##### Provided data

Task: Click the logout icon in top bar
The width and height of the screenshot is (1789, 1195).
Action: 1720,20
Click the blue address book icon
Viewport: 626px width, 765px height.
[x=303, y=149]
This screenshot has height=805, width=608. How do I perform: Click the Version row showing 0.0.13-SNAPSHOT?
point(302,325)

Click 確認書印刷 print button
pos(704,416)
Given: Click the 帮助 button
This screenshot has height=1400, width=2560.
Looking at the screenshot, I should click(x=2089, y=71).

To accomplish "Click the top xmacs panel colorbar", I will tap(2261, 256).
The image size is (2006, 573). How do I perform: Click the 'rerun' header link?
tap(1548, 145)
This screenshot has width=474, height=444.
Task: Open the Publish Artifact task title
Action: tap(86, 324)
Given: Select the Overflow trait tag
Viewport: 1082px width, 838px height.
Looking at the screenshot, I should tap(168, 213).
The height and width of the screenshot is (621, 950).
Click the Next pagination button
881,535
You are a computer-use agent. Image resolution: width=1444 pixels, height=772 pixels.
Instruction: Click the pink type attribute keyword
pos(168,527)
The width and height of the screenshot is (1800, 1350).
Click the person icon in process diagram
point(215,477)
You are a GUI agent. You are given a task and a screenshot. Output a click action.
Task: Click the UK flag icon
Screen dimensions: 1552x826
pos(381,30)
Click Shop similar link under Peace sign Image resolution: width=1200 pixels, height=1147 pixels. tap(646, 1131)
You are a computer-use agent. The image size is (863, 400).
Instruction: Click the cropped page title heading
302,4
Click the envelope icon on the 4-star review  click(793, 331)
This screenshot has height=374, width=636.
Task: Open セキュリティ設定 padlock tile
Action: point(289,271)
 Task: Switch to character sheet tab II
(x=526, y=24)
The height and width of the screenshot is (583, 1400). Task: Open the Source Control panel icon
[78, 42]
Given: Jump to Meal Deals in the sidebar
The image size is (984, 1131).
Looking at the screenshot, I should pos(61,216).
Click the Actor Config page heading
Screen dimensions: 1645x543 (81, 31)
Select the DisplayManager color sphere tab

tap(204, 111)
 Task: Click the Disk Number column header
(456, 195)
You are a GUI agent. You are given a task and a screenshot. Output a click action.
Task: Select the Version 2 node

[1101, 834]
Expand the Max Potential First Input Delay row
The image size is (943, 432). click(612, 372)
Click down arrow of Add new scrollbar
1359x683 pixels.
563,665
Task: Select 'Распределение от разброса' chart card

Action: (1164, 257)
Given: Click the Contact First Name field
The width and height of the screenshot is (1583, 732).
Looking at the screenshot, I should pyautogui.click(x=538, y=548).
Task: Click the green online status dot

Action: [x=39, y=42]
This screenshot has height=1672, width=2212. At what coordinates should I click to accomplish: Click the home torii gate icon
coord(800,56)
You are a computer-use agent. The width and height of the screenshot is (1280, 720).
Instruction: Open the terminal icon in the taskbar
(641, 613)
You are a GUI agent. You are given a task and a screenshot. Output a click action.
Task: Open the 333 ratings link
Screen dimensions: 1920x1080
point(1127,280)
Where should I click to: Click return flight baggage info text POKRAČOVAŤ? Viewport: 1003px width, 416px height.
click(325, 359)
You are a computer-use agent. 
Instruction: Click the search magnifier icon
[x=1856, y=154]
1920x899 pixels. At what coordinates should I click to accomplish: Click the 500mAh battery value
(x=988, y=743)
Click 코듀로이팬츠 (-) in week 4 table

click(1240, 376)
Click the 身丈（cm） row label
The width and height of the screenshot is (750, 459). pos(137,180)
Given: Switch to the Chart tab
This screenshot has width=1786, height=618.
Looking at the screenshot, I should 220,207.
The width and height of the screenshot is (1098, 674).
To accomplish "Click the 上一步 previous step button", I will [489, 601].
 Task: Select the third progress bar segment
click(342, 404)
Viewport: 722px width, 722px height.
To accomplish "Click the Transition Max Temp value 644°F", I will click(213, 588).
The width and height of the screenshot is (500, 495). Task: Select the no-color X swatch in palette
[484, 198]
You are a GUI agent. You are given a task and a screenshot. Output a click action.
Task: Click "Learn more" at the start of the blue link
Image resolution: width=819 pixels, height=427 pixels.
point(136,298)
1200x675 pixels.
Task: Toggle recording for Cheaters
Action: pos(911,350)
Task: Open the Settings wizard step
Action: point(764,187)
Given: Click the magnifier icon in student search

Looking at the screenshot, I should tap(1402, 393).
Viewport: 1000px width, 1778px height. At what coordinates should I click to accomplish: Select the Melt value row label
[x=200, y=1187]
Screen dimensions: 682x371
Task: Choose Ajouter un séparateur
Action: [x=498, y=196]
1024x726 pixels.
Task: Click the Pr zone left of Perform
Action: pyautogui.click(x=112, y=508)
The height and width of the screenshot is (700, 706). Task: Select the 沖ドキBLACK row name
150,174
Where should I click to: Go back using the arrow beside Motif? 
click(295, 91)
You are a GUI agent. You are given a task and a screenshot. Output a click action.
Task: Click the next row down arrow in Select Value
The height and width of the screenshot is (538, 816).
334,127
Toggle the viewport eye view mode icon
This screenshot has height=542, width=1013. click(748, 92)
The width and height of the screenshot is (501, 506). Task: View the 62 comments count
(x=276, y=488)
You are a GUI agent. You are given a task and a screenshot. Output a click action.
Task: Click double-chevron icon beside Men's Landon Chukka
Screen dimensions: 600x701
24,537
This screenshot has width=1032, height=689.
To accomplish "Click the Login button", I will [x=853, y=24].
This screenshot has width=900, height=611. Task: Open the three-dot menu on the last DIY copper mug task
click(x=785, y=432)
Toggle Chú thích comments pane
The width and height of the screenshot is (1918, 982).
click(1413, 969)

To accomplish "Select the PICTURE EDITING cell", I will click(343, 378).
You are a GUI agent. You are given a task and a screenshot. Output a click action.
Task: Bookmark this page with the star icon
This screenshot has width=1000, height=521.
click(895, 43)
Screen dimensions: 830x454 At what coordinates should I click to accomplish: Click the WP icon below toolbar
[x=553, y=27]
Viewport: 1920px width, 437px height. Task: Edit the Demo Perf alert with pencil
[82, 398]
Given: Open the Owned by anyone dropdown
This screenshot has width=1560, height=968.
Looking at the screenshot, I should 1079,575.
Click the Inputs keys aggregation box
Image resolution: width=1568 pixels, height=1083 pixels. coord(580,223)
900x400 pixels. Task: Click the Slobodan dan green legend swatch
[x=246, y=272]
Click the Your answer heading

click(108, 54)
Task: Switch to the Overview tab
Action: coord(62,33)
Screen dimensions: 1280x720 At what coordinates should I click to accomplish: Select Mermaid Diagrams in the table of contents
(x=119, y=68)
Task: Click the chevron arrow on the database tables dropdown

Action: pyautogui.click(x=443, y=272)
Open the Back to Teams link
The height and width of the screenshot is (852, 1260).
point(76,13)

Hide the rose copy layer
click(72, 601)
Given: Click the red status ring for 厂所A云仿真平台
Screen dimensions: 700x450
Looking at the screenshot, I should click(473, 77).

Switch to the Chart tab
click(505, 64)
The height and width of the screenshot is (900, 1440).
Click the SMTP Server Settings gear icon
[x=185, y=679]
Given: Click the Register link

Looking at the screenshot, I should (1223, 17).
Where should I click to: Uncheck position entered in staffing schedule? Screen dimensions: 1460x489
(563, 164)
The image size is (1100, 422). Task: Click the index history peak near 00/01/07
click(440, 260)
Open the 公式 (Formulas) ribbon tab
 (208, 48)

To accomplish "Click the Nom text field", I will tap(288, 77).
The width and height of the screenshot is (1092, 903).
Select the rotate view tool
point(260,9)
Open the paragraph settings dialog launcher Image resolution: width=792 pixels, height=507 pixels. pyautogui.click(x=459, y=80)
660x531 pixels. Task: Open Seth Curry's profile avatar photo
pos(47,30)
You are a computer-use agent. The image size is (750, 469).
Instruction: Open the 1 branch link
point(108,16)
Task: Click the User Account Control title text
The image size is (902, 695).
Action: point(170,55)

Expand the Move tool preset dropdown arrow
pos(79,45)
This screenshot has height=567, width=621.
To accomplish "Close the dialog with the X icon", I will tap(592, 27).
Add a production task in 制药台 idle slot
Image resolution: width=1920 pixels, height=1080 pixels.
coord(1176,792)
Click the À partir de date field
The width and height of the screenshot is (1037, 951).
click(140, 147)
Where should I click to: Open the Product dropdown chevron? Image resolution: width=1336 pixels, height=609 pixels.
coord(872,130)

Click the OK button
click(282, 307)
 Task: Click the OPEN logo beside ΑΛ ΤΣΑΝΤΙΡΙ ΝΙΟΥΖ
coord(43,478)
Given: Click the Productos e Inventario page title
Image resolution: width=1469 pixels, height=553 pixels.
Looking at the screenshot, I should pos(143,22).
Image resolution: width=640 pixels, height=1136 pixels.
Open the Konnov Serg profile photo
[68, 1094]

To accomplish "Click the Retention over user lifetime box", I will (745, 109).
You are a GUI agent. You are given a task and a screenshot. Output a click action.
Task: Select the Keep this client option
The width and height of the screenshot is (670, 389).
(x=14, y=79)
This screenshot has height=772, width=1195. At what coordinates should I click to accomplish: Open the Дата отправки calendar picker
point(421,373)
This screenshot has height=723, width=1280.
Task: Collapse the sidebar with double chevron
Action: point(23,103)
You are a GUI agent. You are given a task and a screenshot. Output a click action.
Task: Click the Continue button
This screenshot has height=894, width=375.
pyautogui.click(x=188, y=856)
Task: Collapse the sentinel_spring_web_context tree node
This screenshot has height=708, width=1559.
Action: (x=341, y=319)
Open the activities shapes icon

##########

**Goal of the exercise:**
From the data above, gather every line that includes the word "dialog".

**Written answer:**
Open the paragraph settings dialog launcher Image resolution: width=792 pixels, height=507 pixels. pyautogui.click(x=459, y=80)
To accomplish "Close the dialog with the X icon", I will tap(592, 27).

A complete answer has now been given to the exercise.